** Quoted passage follows **

The lesson for the luxury industry from the coronavirus crisis

Given the industry’s reliance on Chinese big spenders, no luxury or consumer brand with exposure to them is now immune

Pedestrians pass a Burberry Group Plc luxury fashion store in London, U.K., on Friday, Feb. 7, 2020. Burberry scrapped its financial guidance for the year, warning that the coronavirus epidemic is cutting sales by three-quarters or more at stores in China. Photographer: Simon Dawson/Bloomberg

With the death toll from the coronavirus rising, the fate of high-end handbag sales still seems of minor consequence. But the $300 billion (Dh1.1 trillion) luxury industry’s over-dependence on Chinese spending was underlined again on Friday when British fashion house Burberry Group said it could no longer stand by its previous financial forecast because of the spread of the illness.

Just two weeks ago, the company shrugged off disruption in Hong Kong to lift its outlook for sales growth excluding currency movements to a percentage in the low single digits, while anticipating that the operating margin would be broadly stable in the year to March 2020. Analysts at Morgan Stanley said Friday’s warning could imply a 5 per cent cut to 2020 earnings.

Burberry is particularly exposed to the epidemic. It generates about 40% of its sales from Chinese consumers at home and abroad. That’s above the 35 per cent for the industry as a whole, according to Bain & Co. and Altagamma. So shutting some shops on the mainland and reducing hours at others has an out-sized effect.

It’s too early to know what the end result will be for Burberry and the industry as a whole, but one key lesson is coming into sharp relief: While Chinese shoppers are a powerful force for the industry, no brand should neglect their customers closer to home, or stop trying to drum up demand in other corners of the world. When the Chinese market slumped in 2015 and 2016 because of a government crackdown on extravagance and gyrating stock markets, luxury houses all pivoted toward shoppers in Europe and the U.S. They have lost sight of the need to foster these markets since.

For Burberry, it’s a particularly sensitive time to face such uncertainty in its biggest market. The group is in the midst of trying to revive its brand, best known for its black, white, tan and red check. While new iterations, such as the TB Monogram, are gaining traction, Burberry is having to prioritise. It’s now unclear whether a fashion show in Shanghai in April, will go ahead. The first Chinese showcase under new designer Riccardo Tisci will have specially created merchandise, clearly a way to build Burberry’s profile amid its rejuvenation efforts.

Given these characteristics — high Chinese exposure plus a turnaround strategy — Prada also looks to be at risk, and the Italian maker of the iconic nylon bag has already closed some stores in mainland China and Macau. The list of other luxury companies that are very dependent on China and Hong Kong is long. Swatch Group and Richemont are the most exposed, according to analysts at Bernstein. And Gucci, which accounts for 60 per cent of French parent Kering's sales and 80 per cent of its operating profit, has been a hit with Chinese shoppers over the past three years. Anyone who has witnessed the proliferation of Gucci T-shirts, not all the real thing, in cities from Shanghai to Beijing would attest to its popularity.

** End of Quoted passage **

* **What is needed**
Copy the passage of the luxury industry article between "Burberry is particularly" and "an out-sized effect.", inclusive. Rely on the luxury industry article alone.

** Record extracts follows **

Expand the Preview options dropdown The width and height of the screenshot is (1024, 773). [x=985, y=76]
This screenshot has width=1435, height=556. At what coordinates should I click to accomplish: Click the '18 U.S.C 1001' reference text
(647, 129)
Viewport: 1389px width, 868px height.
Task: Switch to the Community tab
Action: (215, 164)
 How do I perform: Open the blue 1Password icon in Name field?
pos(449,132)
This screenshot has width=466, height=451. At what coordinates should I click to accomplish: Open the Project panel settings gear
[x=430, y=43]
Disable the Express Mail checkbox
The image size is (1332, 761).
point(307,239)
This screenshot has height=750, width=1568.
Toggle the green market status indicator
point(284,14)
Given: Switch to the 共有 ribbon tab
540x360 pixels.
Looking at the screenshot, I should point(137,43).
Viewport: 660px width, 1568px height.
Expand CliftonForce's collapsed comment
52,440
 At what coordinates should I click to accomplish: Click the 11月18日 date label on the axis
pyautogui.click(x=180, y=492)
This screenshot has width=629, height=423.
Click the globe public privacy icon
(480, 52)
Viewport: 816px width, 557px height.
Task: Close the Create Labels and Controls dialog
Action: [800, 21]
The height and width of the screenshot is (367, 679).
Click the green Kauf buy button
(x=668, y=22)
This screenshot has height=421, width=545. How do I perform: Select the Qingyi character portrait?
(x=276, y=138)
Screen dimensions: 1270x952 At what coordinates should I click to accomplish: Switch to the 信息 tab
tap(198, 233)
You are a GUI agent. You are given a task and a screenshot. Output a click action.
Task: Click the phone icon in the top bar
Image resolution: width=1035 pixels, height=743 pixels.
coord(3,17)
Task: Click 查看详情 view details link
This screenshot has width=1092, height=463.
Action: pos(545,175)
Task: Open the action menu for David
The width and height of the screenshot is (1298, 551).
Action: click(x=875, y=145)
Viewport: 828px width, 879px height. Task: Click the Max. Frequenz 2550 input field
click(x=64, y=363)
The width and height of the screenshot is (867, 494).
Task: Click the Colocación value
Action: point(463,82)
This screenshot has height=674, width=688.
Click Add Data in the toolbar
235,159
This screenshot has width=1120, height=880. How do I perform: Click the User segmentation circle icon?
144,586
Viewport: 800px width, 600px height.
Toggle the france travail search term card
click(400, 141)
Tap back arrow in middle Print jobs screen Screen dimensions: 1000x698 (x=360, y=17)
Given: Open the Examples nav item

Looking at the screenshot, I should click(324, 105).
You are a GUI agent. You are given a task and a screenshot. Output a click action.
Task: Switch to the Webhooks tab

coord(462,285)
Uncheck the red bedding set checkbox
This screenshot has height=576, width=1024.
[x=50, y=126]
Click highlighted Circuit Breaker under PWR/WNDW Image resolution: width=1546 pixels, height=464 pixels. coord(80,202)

** End of Record extracts **

* **The answer**
Burberry is particularly exposed to the epidemic. It generates about 40% of its sales from Chinese consumers at home and abroad. That’s above the 35 per cent for the industry as a whole, according to Bain & Co. and Altagamma. So shutting some shops on the mainland and reducing hours at others has an out-sized effect.